- **SUPPLIED PASSAGE**

- Captain Midlands as depicted in Wisdom #6 (July 2007). Art by Manuel Garcia.

Publication information
- Publisher: Marvel Comics
- First appearance: Wisdom #1 (January 2007)
- Created by: Paul Cornell (writer) Trevor Hairsine (artist)

In-story information
- Alter ego: Sid Ridley
- Species: Enhanced human
- Team affiliations: MI-13 British Army
- Abilities: Physical attributes enhanced to peak of human potential Expert martial artist and hand-to-hand combatant All terrain acrobatics Master tactician and field commander Circular shield with anti-magic gloss

= Captain Midlands =

Captain Midlands (Sid Ridley) is a fictional character appearing in American comic books published by Marvel Comics. Captain Midlands was created by writer Paul Cornell and first penciled by Trevor Hairsine and first appeared in Wisdom #1 (January 2007).

==Characterization==

Captain Midlands is a patriotic British Army veteran and a British analogue of Captain America. An eighty-year-old Brummie superhero, Captain Midlands is often portrayed as a grumpy old git. His real name, "Rambling" Sid Ridley, is a combination of Kenneth Williams' Round the Horne character 'Rambling Sid Rumpo' and Arnold Ridley who played Private Godfrey in the sitcom Dad's Army.

Captain Midlands' nuanced role sees him more as a down-to-earth hero, with Paul Cornell describing him as:

the representative of my dad's generation, those who fought in World War II, which is still big in the British psyche. He also tends to look backwards, while Pete Wisdom looks forwards, thus also representing that trait of the British.

==Fictional character biography==
As part of the 1940s British Super-Soldier program, Sid Ridley is transformed into a "perfect" specimen of human development and conditioning then sent off to be part of the British Army's war effort.

After serving as Captain Midlands in World War II, Ridley somehow ended up in British Intelligence and eventually MI-13. Ridley also suggested that he had "knocked a girl up" (got her pregnant) and married her before she died in 1963.

Captain Midlands served alongside other British heroes, including Captain Britain and Pete Wisdom in MI-13, fighting supernatural threats such as fairies, Y Ddraig Goch, alternate reality Jack the Rippers and Martians. He was also reported to be fighting the Skrull invasion of Britain.

When MI:13 refocused itself against a supernatural pandemic, Captain Midlands - while carrying out routine crimefighting - identified a demonic incursion in Birmingham and called it in to the agency. He was captured and imprisoned in a council estate basement, being tempted to give his soul for an unknown desire. He was freed by and joined Pete Wisdom's strike team. However, this was a ploy by Captain Midlands to lead the group into a trap so he could get his heart's desire, to spend eternity with his dead wife.

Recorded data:

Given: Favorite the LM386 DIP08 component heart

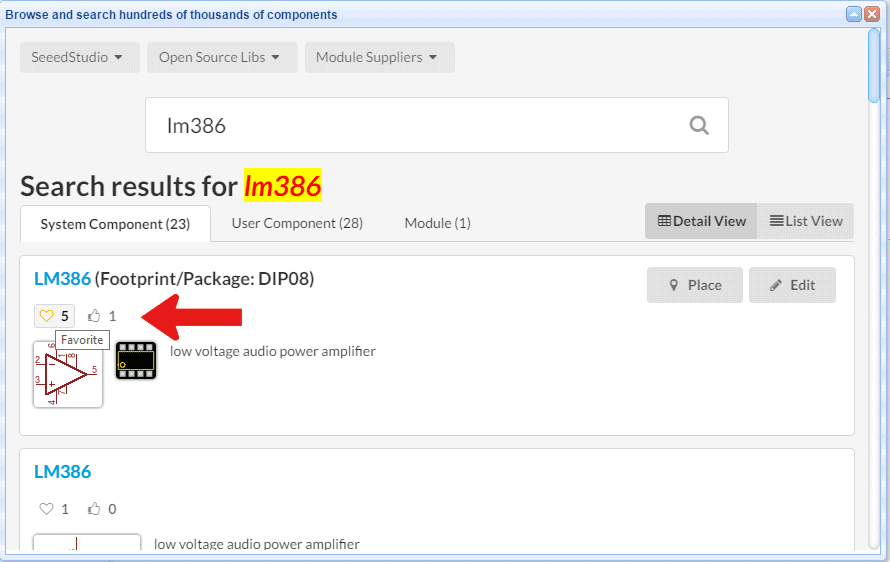Looking at the screenshot, I should 47,316.
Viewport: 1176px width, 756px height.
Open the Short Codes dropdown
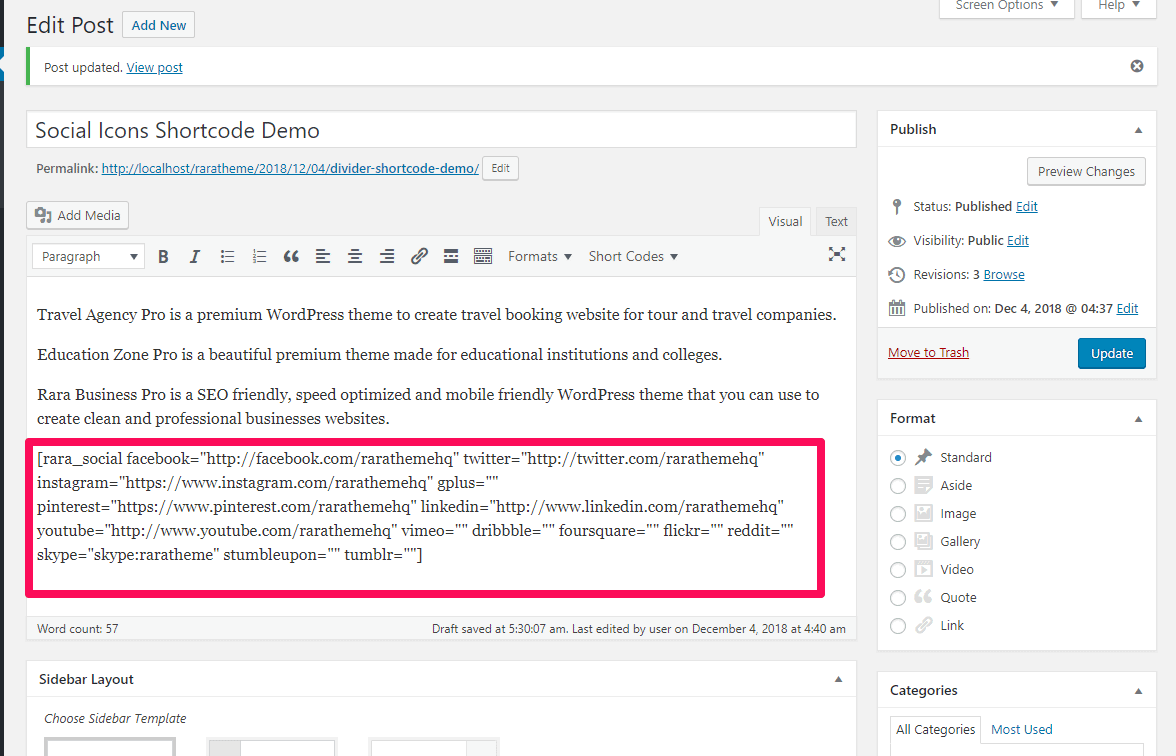click(x=633, y=257)
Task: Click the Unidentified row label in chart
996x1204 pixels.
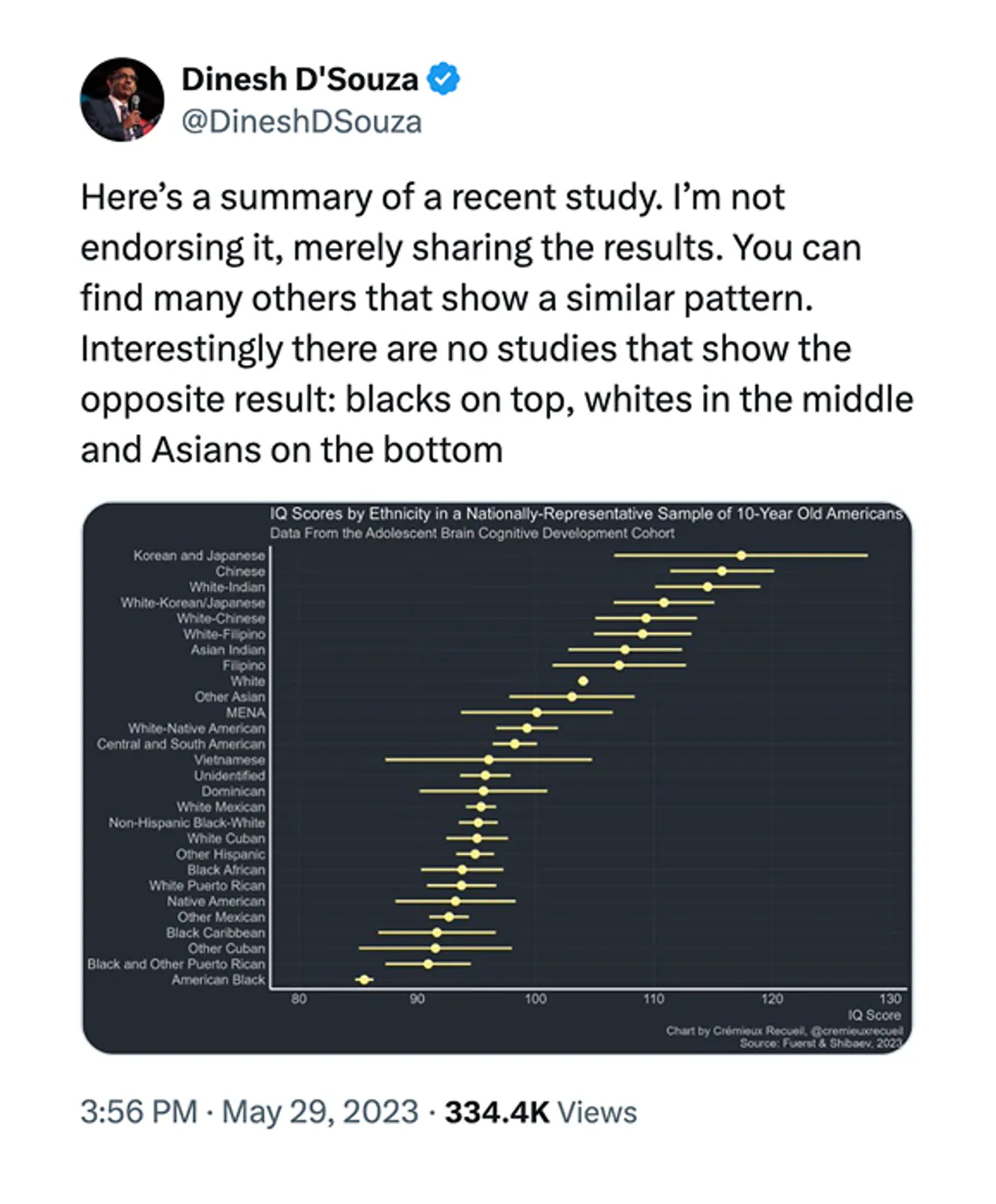Action: (x=230, y=776)
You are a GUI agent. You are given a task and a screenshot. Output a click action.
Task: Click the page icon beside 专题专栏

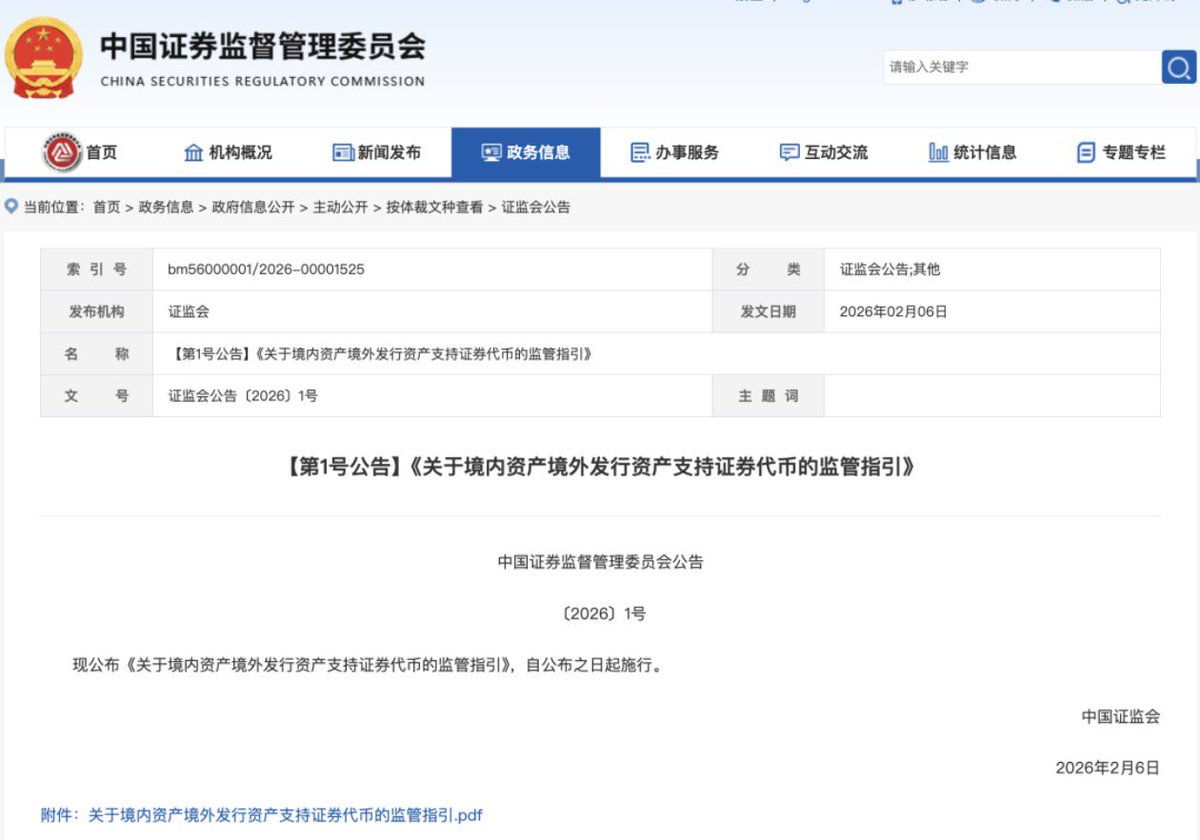point(1086,153)
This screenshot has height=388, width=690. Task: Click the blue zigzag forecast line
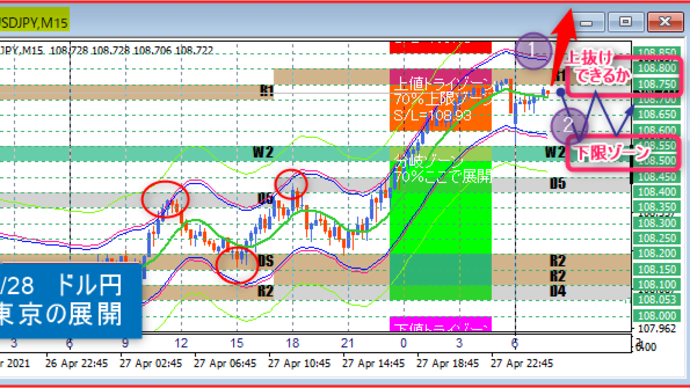coord(597,114)
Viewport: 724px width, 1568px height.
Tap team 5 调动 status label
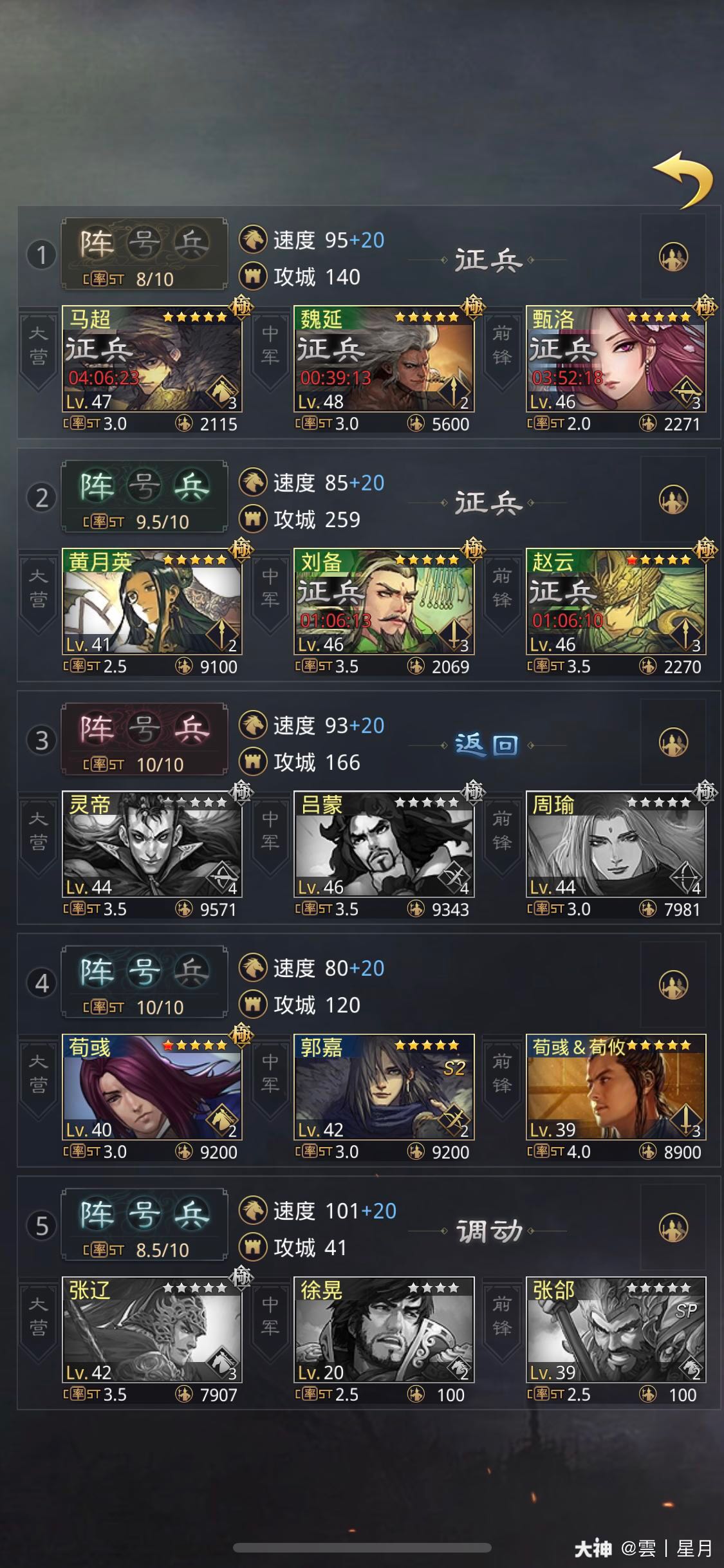tap(488, 1231)
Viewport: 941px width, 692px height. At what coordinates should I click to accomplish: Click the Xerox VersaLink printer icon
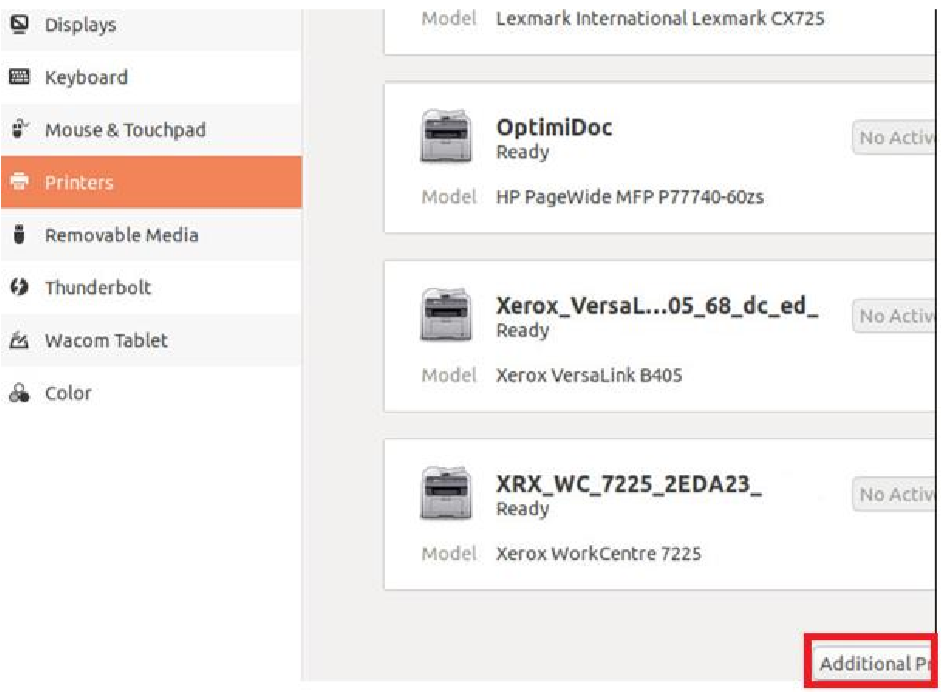(446, 316)
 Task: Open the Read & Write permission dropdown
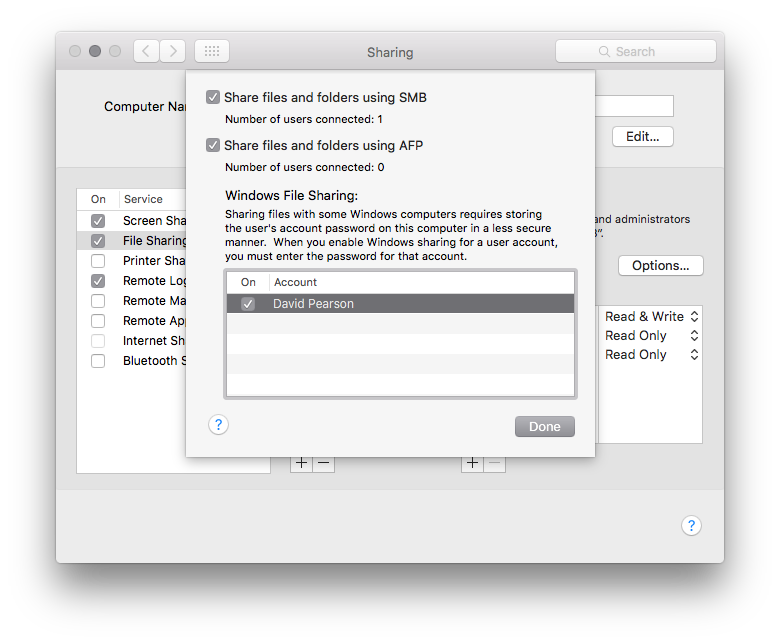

- **BRIEF A**
According to the Captain Midlands article, in what year did Sid Ridley's wife die?
- **BRIEF B**
Write the next part of the Captain Midlands article, picking up after its final sentence.

- **YOUR RESPONSE A**
1963

- **YOUR RESPONSE B**
Wisdom, disgusted with Ridley's treachery, deliberately destroyed the illusion of his dead wife. After the team escaped, he was arrested in view of the public and imprisoned in the Vault, a high-security prison in Shoreditch. In an act of mercy, Wisdom gave Sid the chance to kill himself and avoid humiliation in a trial - although it was left ambiguous as to which option Ridley took.

==Abilities and equipment==
Captain Midlands has no superhuman powers, although as a result of the 1940s British Super-Soldier program Sid Ridley was transformed into a "perfect" specimen of human development and conditioning. Captain Midlands' strength, speed, stamina, reflexes, agility, dexterity, coordination, balance, and endurance are at the highest limits of natural human potential, and despite being an eighty-year-old man he still has a body of a superhero.

Captain Midlands wears full DPM military fatigues and helmet with a cowl mask and wields a golden circular shield in the design of the traditional lion symbol of Britain and coated in an anti-magic nanominium gloss.

==Reception==
When the character became popular, creator Paul Cornell decided to add more drama to the character by making him a traitor to the team explaining:

Well that's my job! I'd noticed he'd become quite beloved, so thus we've got to shake his life up a little bit and put some drama into it! And you know, if one gets drama inserted into one's life that's often a very terrible thing. So it's my job to make you love these characters and then to hurt them.